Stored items
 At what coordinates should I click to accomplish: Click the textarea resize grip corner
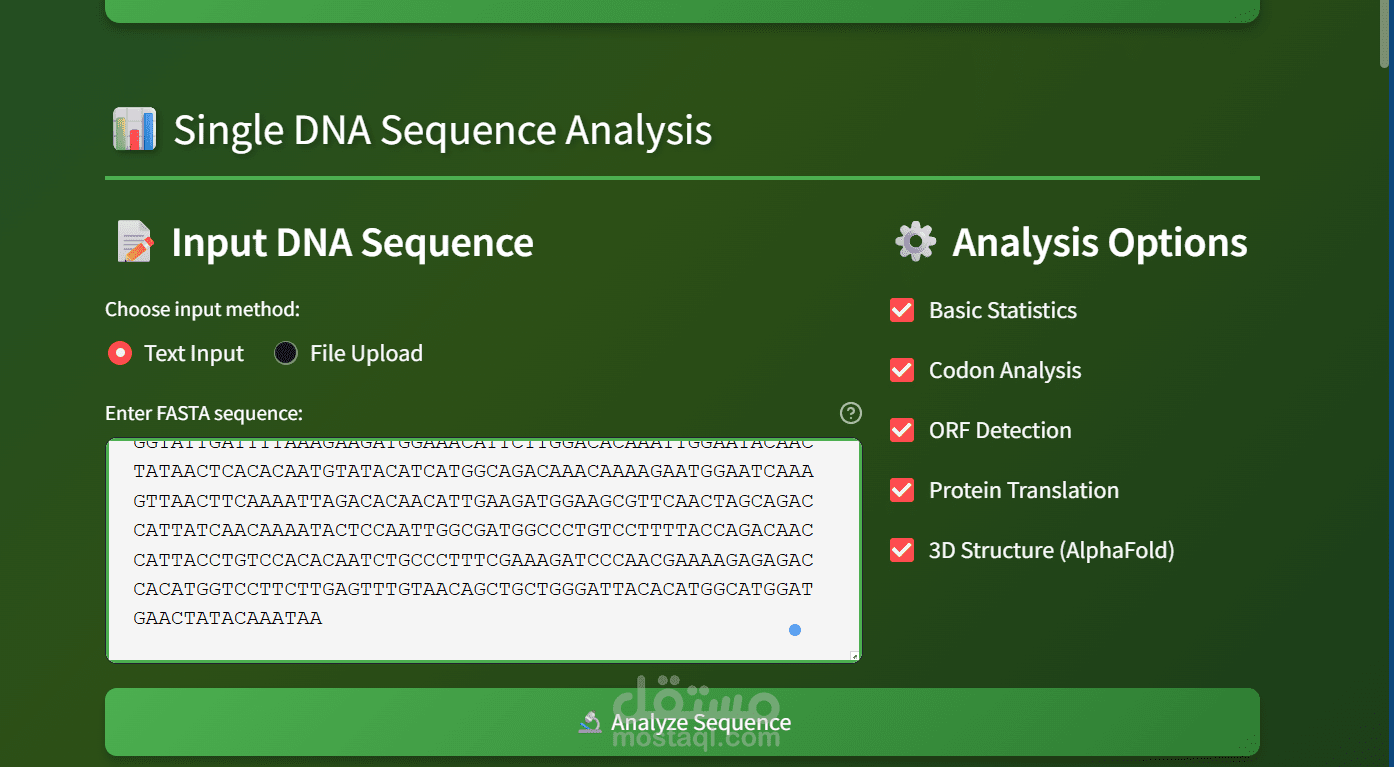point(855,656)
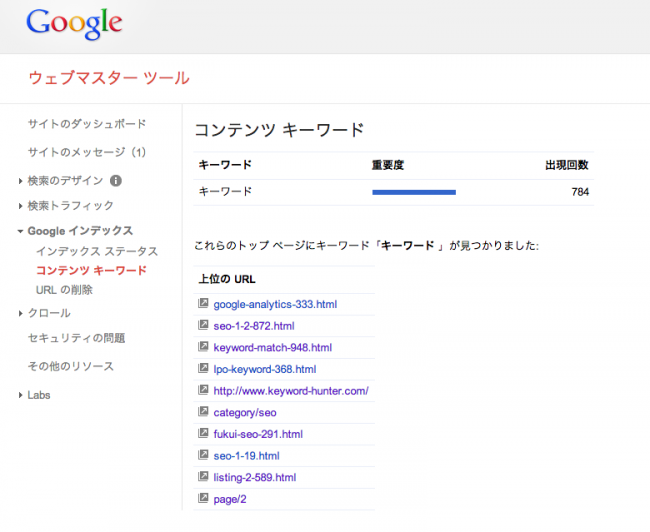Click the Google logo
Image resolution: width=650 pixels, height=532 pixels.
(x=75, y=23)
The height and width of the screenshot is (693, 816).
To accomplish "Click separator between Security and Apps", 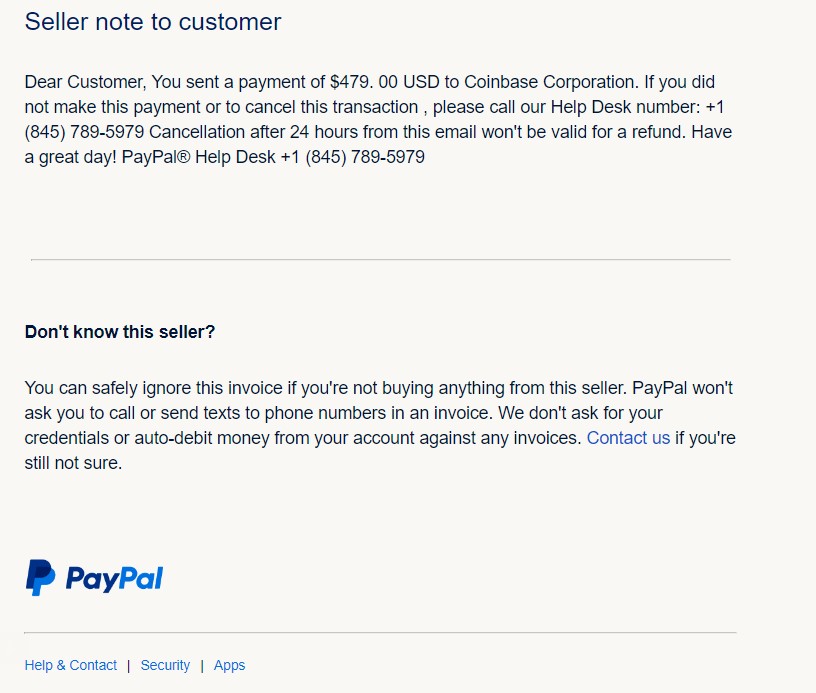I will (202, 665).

= What this task involves =
Please give back exactly the lines from the first line of the records above through the line containing "The height and", only those and both included, with the pictures removed.

= Answer area =
 At what coordinates should I click to accomplish: Click the textarea resize grip corner
point(855,656)
Click the Google logo
Image resolution: width=650 pixels, height=532 pixels.
(x=75, y=23)
The height and width of the screenshot is (693, 816).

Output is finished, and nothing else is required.